## [Problem to work on]
Return the following data exactly, with all pictures left out.

+++ Dataset records

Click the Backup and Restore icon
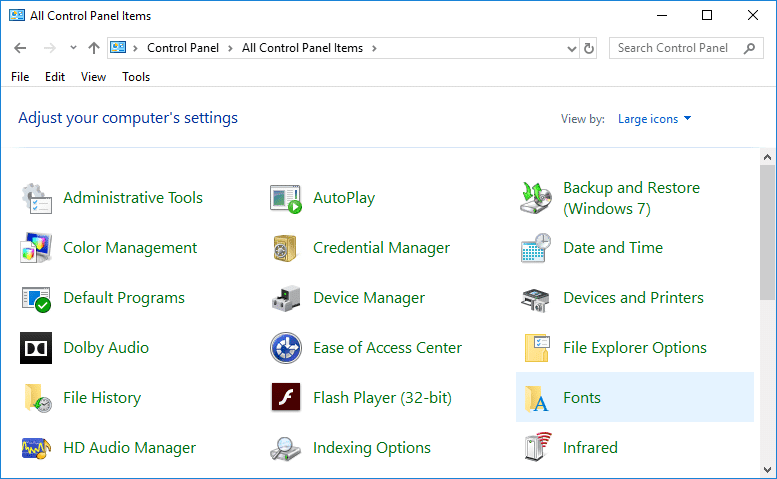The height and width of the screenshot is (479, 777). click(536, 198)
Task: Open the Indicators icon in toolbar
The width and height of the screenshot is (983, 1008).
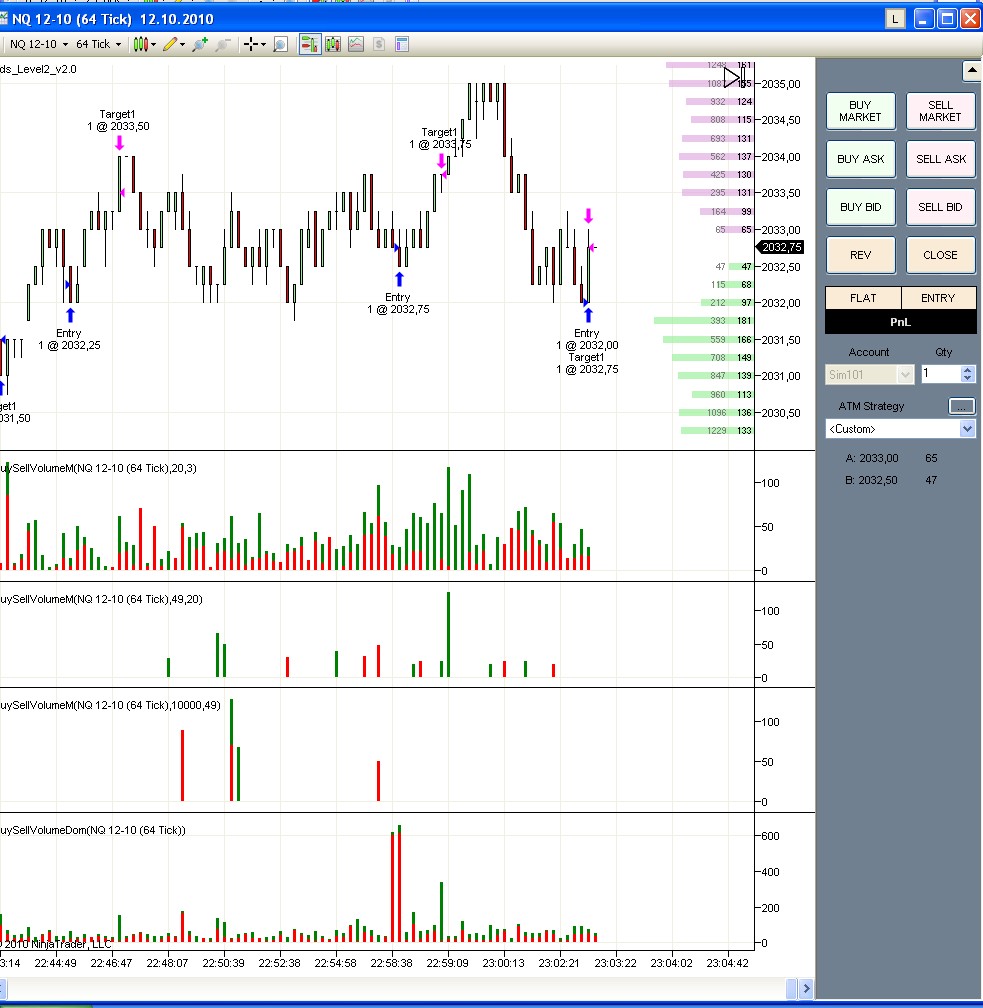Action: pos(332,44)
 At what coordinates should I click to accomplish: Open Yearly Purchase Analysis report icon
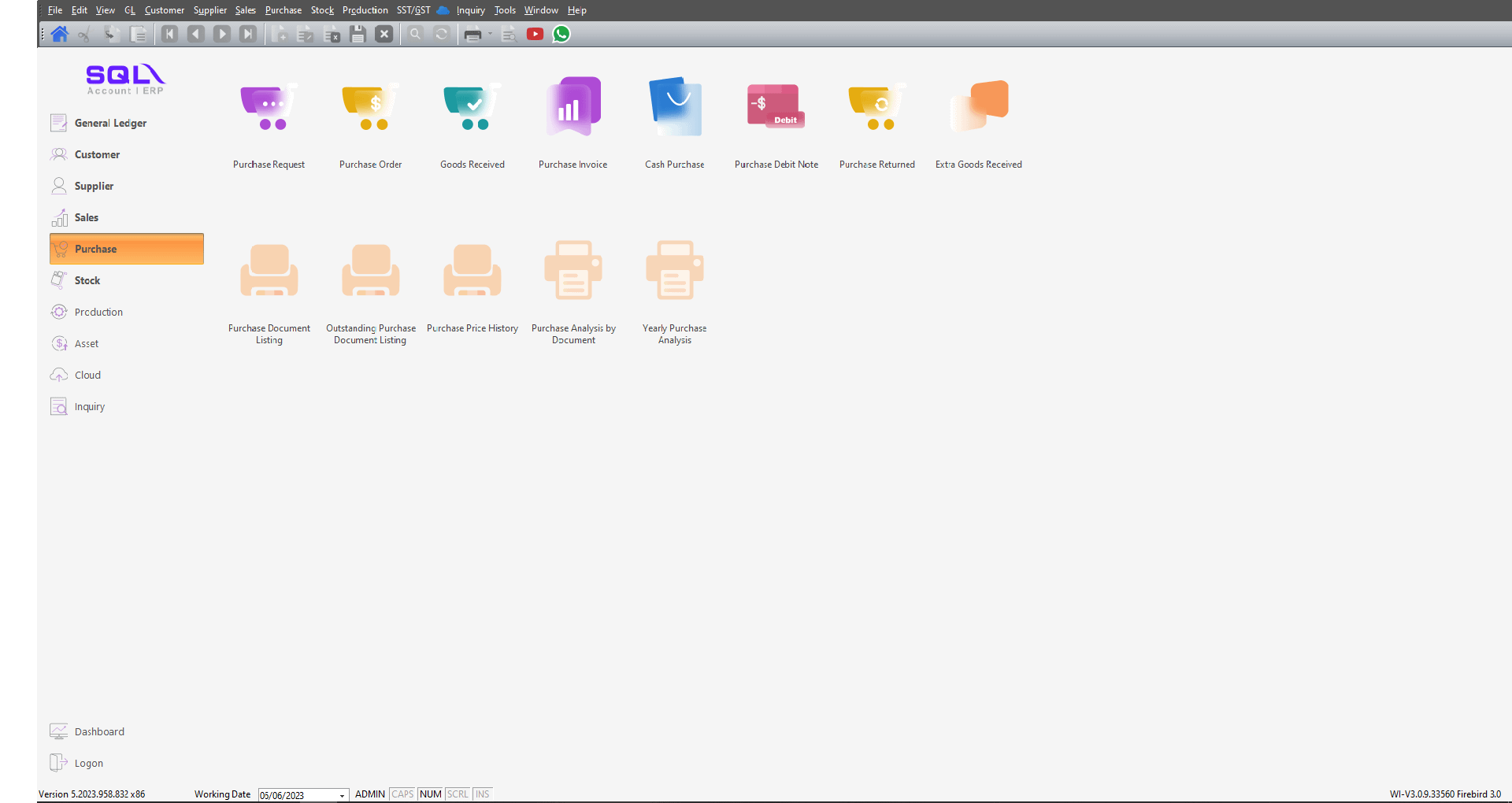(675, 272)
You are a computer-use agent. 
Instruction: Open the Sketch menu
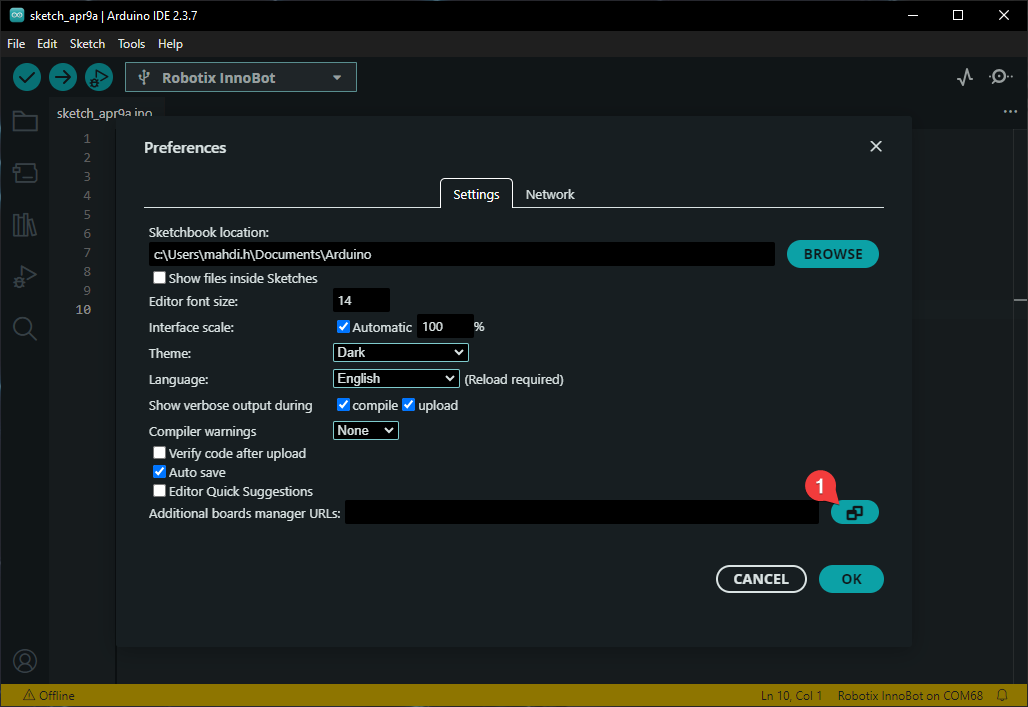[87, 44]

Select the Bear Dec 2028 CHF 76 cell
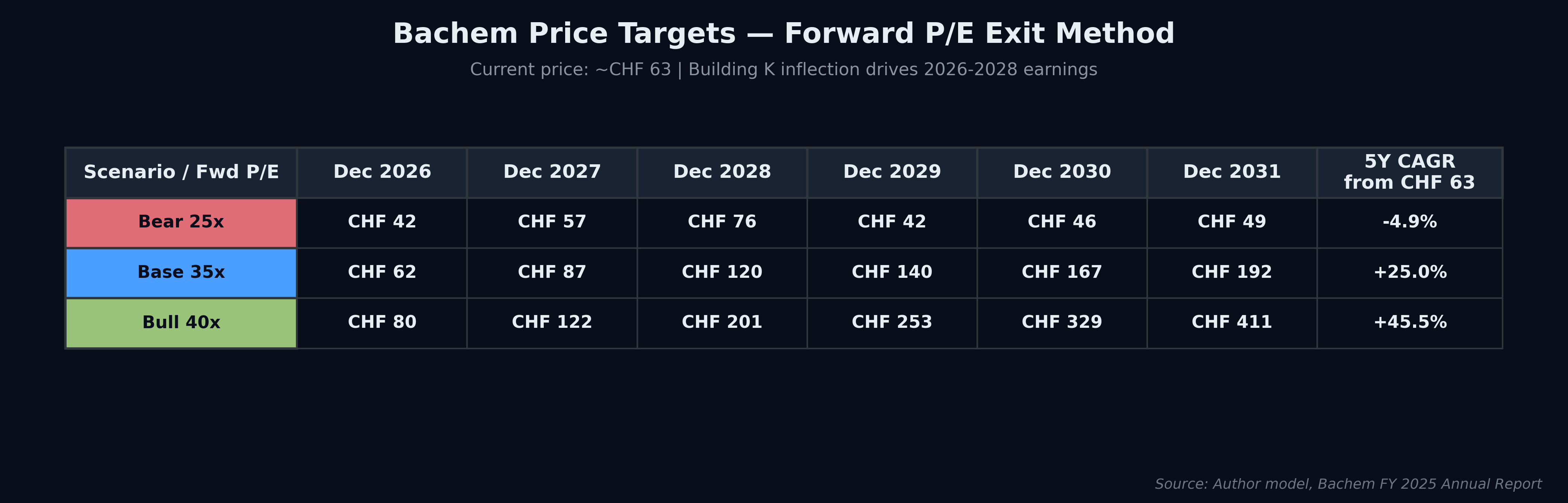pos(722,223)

++++++

## [Output for this exercise]
Click the Backup and Restore icon
The height and width of the screenshot is (479, 777). click(536, 198)
Task: Open the Indicators icon in toolbar
The width and height of the screenshot is (983, 1008).
Action: pos(332,44)
 At what coordinates should I click to accomplish: Open Yearly Purchase Analysis report icon
(675, 272)
You are a computer-use agent. 
Instruction: Open the Sketch menu
[87, 44]

Select the Bear Dec 2028 CHF 76 cell
pos(722,223)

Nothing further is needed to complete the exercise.